**What to work on:** Recast the listing below as a Markdown table with the columns Row and Line, numbering each line and omitting blank lines. Leave the pictures out of the table.

**Records provided:**
- - - -

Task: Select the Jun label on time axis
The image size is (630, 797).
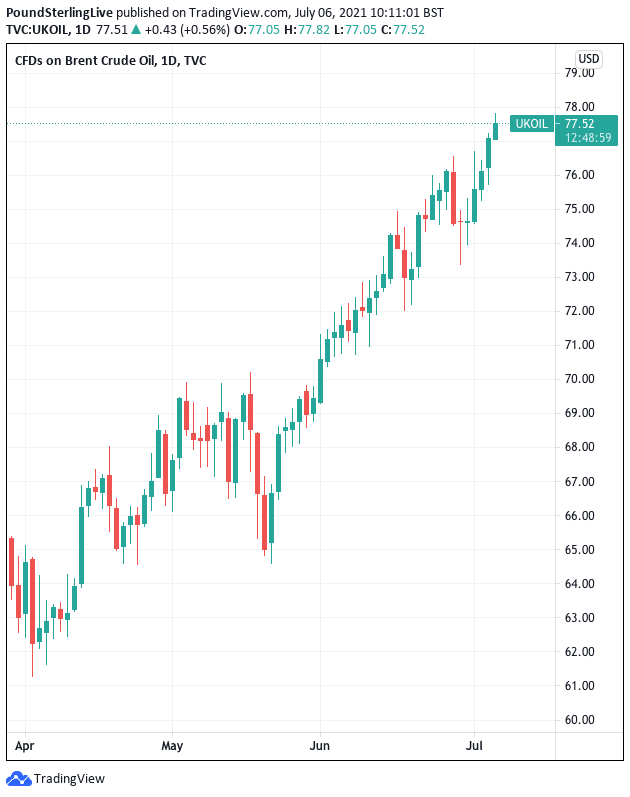Action: tap(320, 746)
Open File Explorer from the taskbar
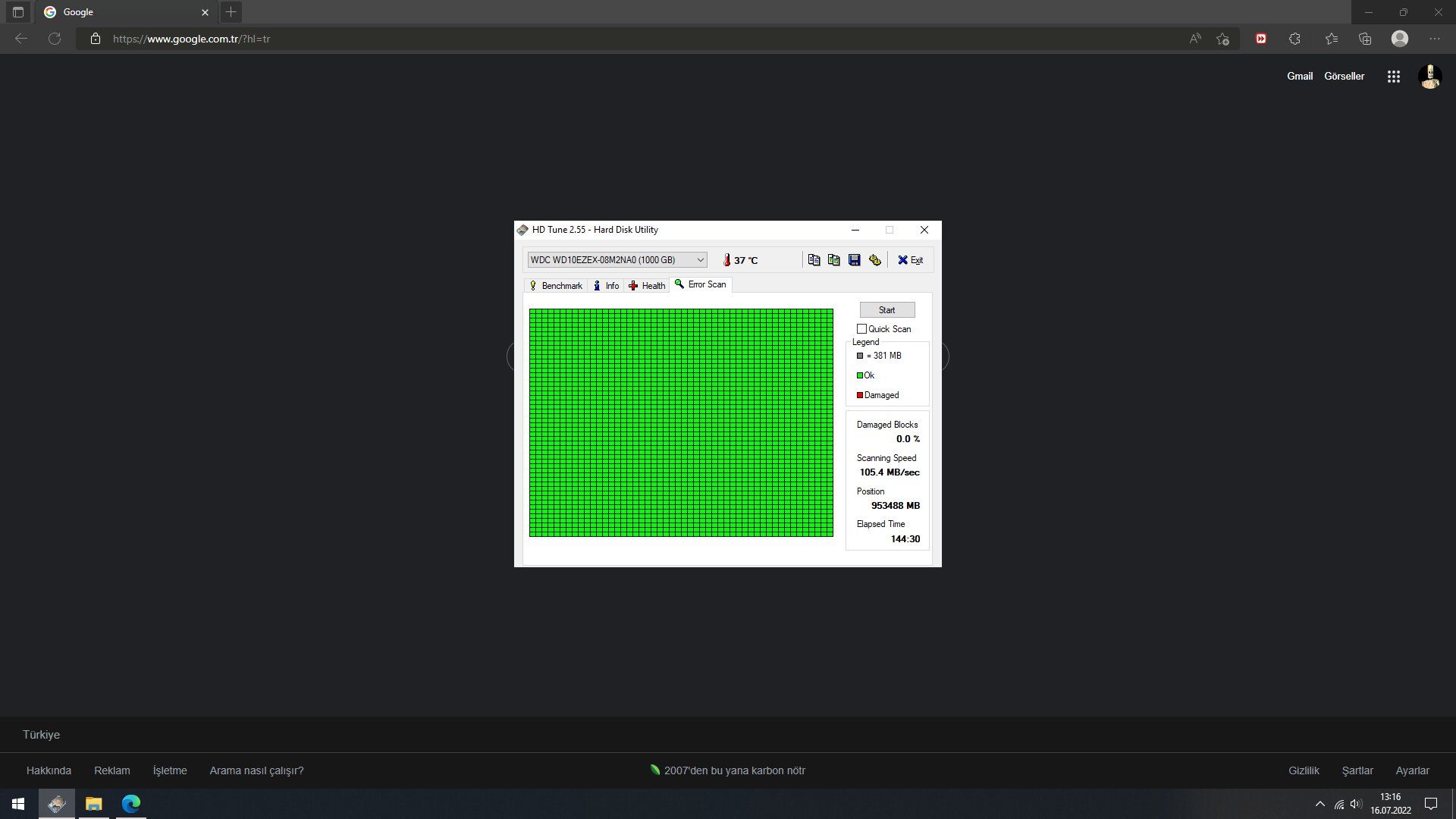This screenshot has width=1456, height=819. (93, 804)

- - - -

**Completed exercise:**
| Row | Line |
|---|---|
| 1 | Task: Select the Jun label on time axis |
| 2 | The image size is (630, 797). |
| 3 | Action: tap(320, 746) |
| 4 | Open File Explorer from the taskbar |
| 5 | This screenshot has width=1456, height=819. (93, 804) |